El padre enderezó la barca hacia la playa. Los dos hermanos mayores se mantenían callados, con la expresión entre excitada e indiferente. Makoto, por su parte, con la barbilla apoyada en la popa de la barca, seguía con la mirada cómo se alejaba el lapicero flotando entre las olas. Esta visión desoladora parecía deshacerle el cuerpo por la tristeza, resultándole imposible mantenerse recto.

—¡El cuerpo recto! ¡El cuerpo recto!

Le pareció escuchar esta frase tan repetida por su padre, pero no: Tsuyoshi continuaba callado, obstinadamente callado.

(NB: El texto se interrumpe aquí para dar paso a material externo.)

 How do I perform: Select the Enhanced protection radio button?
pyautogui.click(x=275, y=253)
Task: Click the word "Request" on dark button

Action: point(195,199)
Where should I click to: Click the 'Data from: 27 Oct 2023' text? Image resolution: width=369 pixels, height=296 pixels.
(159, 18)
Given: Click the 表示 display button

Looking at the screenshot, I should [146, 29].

El lápiz de cartón parecía que iba a hundirse cuando cayó, pero salió a flote y se mantuvo jugando al escondite con las olas que lo zarandeaban sin piedad de acá para allá, haciéndole mostrar los lados cubiertos de lustroso papel de color verde con letras doradas. Este tesoro, fruto de un capricho, puesto en las manos de Makoto como llovido del cielo, ahora se alejaba con rapidez para siempre. Finalmente, cuando la barca llegó a donde ya se podía distinguir la cara de los bañistas de la playa, el tesoro acabó desapareciendo de la vista.

Tal era el método empleado por Tsuyoshi para educar a sus hijos. Estaba suficientemente convencido del efecto educativo que tenía enseñar el autodominio masculino. Además, le complacía especialmente pensar que el dinero pagado en la papelería por nada a cambio de educar a su querido hijo era una prueba de que no era un padre mezquino.

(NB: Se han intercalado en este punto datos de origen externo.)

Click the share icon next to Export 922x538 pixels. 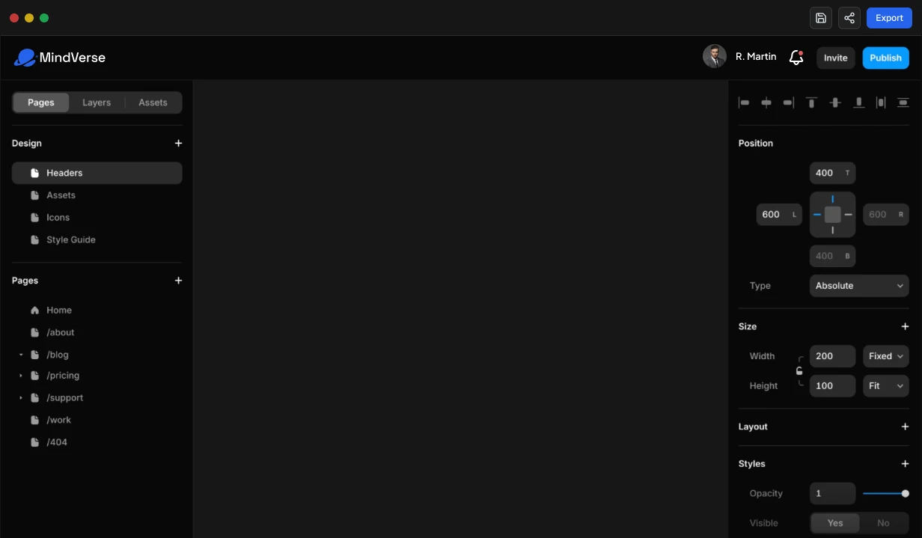849,18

El primer suceso grave aparecido en la prensa y del cual Makoto guardaba memoria (porque los asuntos acaecidos en Tokio sólo llegaban a K a través de los periódicos) fue el relativo al asesinato del primer ministro Hamaguchi el año 5 de Showa[9]. La Guerra de Manchuria al año siguiente, el 6 de Showa, y el incidente del 15 de mayo del 7 de Showa carecían todavía de interés para Makoto[10]. En cambio, el suceso del 26 de febrero del 11 de Showa[11]. resultó ser inolvidable. Makoto cursaba el primer año de la escuela secundaria de K, y Yasushi, un pariente lejano que había suspendido el examen de ingreso a la academia militar, se había incorporado al mismo curso que Makoto y, por simpatizar mucho con el ejército rebelde, había sabido inspirar en Makoto admiración por el heroísmo de los rebeldes.

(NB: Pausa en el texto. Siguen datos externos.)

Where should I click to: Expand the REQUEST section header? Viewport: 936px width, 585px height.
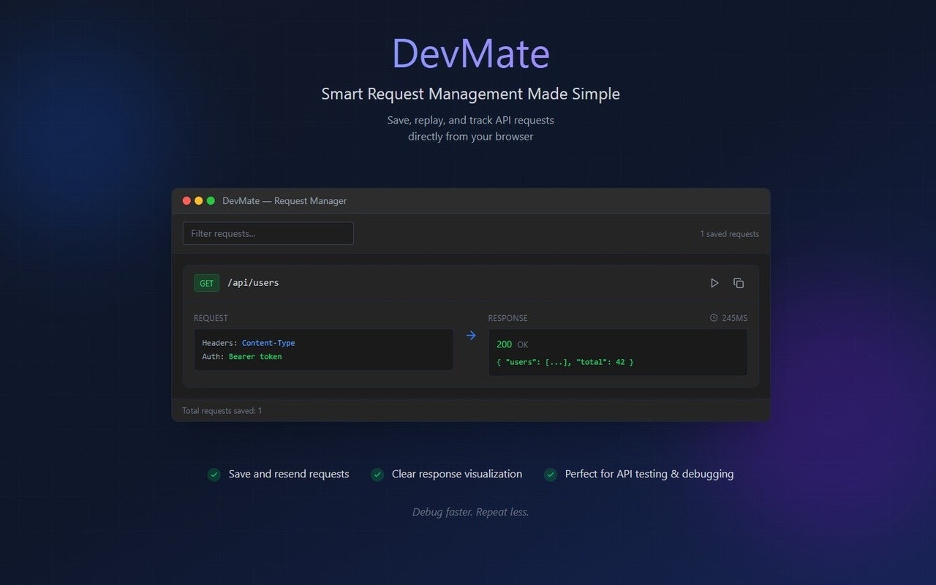pos(211,318)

Es una pena que no se haya indagado públicamente la Influencia que aquel golpe de Estado ejerció en la mente de los muchachos de entonces. Éstos aprendieron de aquel suceso el sentido cabal del concepto de «fracaso». Yasushi fue el encargado de infundir en este nuevo concepto una carga de heroísmo sentimental que ni en la escuela ni en casa se le había enseñado a Makoto. Un malentendido es evidentemente responsable de que el sentimentalismo sea atribuido por lo general al temperamento femenino. Pero lo sentimental, esa capa de maquillaje que cualquier hombre rudo y simple se coloca sin darse cuenta en el corazón, es un atributo masculino. La prueba está en la indignación que sienten los hombres, que detestan que se los tome por personas simples, cuando los llaman sentimentales. Makoto tenía la sensación de que ese amaneramiento llamado sentimentalismo no casaba con él tan bien como con Yasushi. O tal vez, se preguntaba, «¿existía un heroísmo que no fuera sentimental?». Ser capaz de enjuiciar una situación con lucidez y sin jamás llegar al fracaso, ¿no era acaso una cualidad contraria a la definición del heroísmo?